The Specialist Always Wins

There is a panoply of ignorance on display in the recent UFC vs Navy SEALs debate in the sports world:

Sean Strickland, the UFC superstar, made some waves when he claimed no Navy SEAL could make it through the training he does. While he didn’t specify, it definitely seemed like he meant fight training. Could a Navy SEAL beat Sean Strickland in the octagon?

You know who else found the response to Strickland absolutely cringe? Andy Stumpf. For those of you who might not have heard of Andy Stumpf, he’s a legit dude. He was an operator in SEAL Team 6, got shot in Iraq on the same mission Tyler Grey was blown up, recovered and deployed again. The man isn’t a joke or someone pretending to have knowledge of the topic. He’s fought alongside some of the greatest warriors in America’s history, and he thinks this entire situation is embarrassing…

I spoke to another ST6 operator and one more Spec. Ops. veteran about Strickland’s comments. Both had reactions that mirror Stumpf’s and both admitted it wouldn’t be a fair fight against Strickland…..and that many UFC fighters would struggle in a Spec. Ops. training pipeline.

I don’t know about UFC fighters making it through the military training. I have no experience in that regard. But I am 100-percent certain that no Navy SEAL could ever beat a top UFC fighter in the Octagon. The two SpecOps guys are right. It wouldn’t even be a fair fight. Allow to explain:

I was never one of the top five fighters at my dojo, which was much respected by the other dojos in the Twin Cities, where we practiced an early form of MMA. Being the only dojo to ever take all the trophies from white belt to black in a statewide competition – it was only point-fighting, it must be said – we were basically the Cobra Kai of the state right down to the black gis, although the base of our style was, ironically enough, much more akin to Miyago-do, being Okinawan. I think it’s fair to say I was one of the top ten fighters there, as I was selected for a few of our public demos, including a pretty wild one at Glam Slam that involved fighting under strobe lights.

On several occasions, I had the opportunity to spar with guys who had military training, usually Marines for some reason. And while they weren’t completely hopeless like the normal guy walking in off the street with absolutely no training, they were never above the level of a fairly recent gold belt who had just started sparring a month or two prior. Never. I maintained a weight of 170, and didn’t even need to break a sweat to take apart a Marine who went 235, although, as I’ve said in the past, my little physics experiment in trying to go toe-to-toe with him was a complete failure.

When the Commandant of the Marine Corps was talking smack one day about the lethality of the Marine Fu that the Corps had adapted from the Israeli Krav Maga, I just laughed at him, pointed out that six weeks of fight training is inadequate preparation for going up against anyone with six years of fight experience, and told him to bring it on. He came at me and tried a basic takedown at the waist, so I put him face-down on the carpet in a neck-breaking lock that forced him to tap out in about five seconds.

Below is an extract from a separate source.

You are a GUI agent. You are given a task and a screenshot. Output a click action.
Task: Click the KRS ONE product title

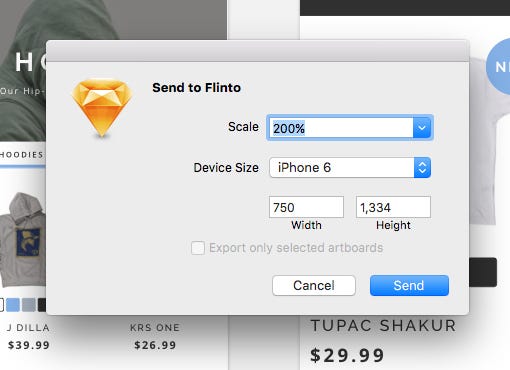(155, 327)
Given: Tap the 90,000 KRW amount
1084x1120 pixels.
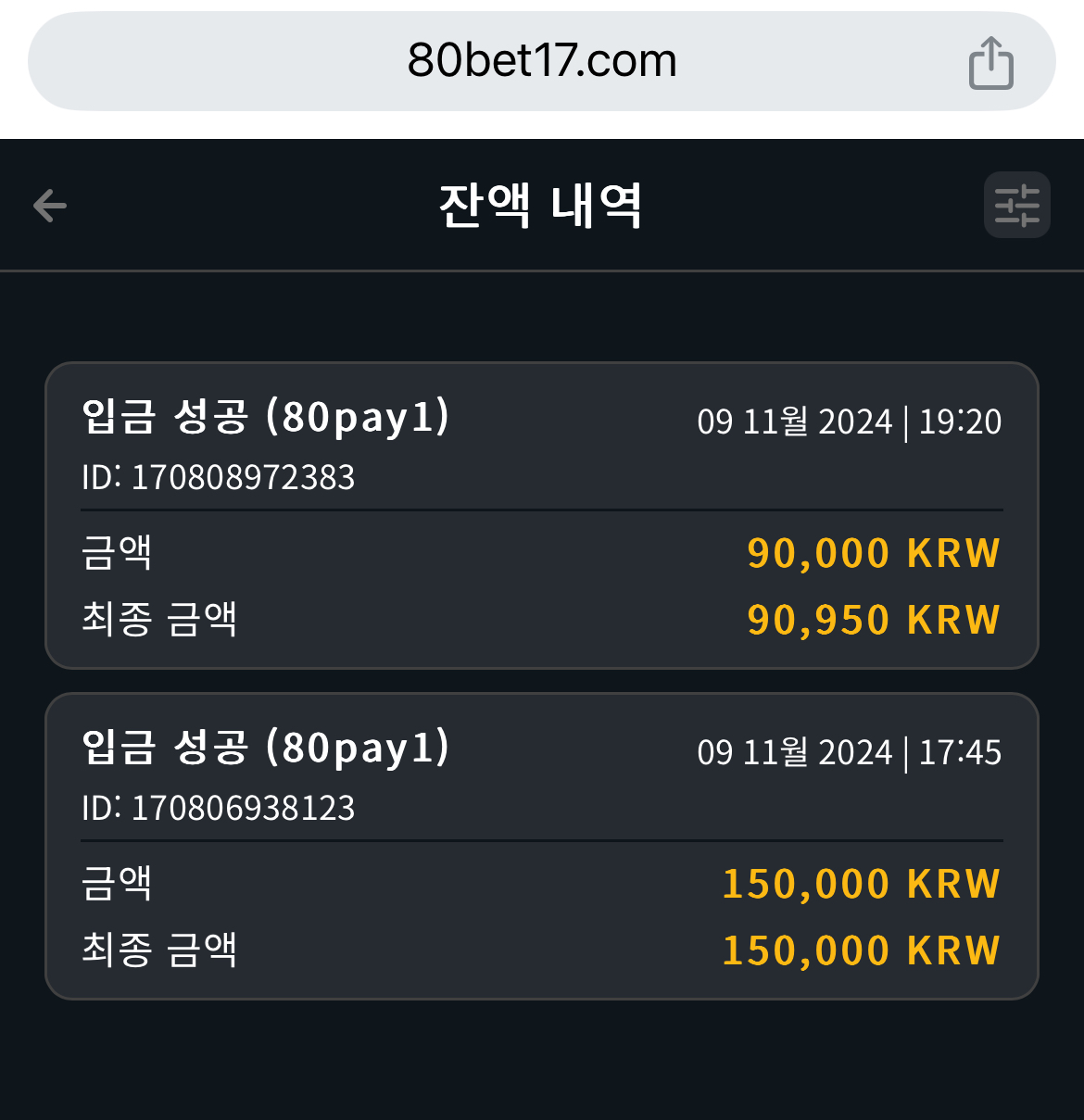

Now keep in mind that my training was built around the striking arts and that my preference was always for counterattacking with a combination of speed and upper body strike power to stun and overwhelm an opponent. And yet, it took less than 10 seconds to completely incapacitate a very highly-trained Marine a) without harming him and b) without throwing a single strike of any kind.

Think about the degree of total superiority that implies. And yes, there were no shortage of witnesses, including Spacebunny.

Now, based on my experience fighting two national champions and one guy who was better than either of them, a fighter like Strickland would probably beat me in my prime in about 45 seconds. I’m confident that I’d get two or three good shots in – I was benching 295 then and even the very best guys had to be wary of my speed – but I’d definitely lose and lose comprehensively. So, there is no way, none whatsoever, that any military training would prepare a Navy SEAL or anyone else to beat a highly trained specialist like Strickland. It would be like spending a few weeks shooting clay pigeons with a shotgun, then challenging a Force Recon sniper to a long-distance shooting competition.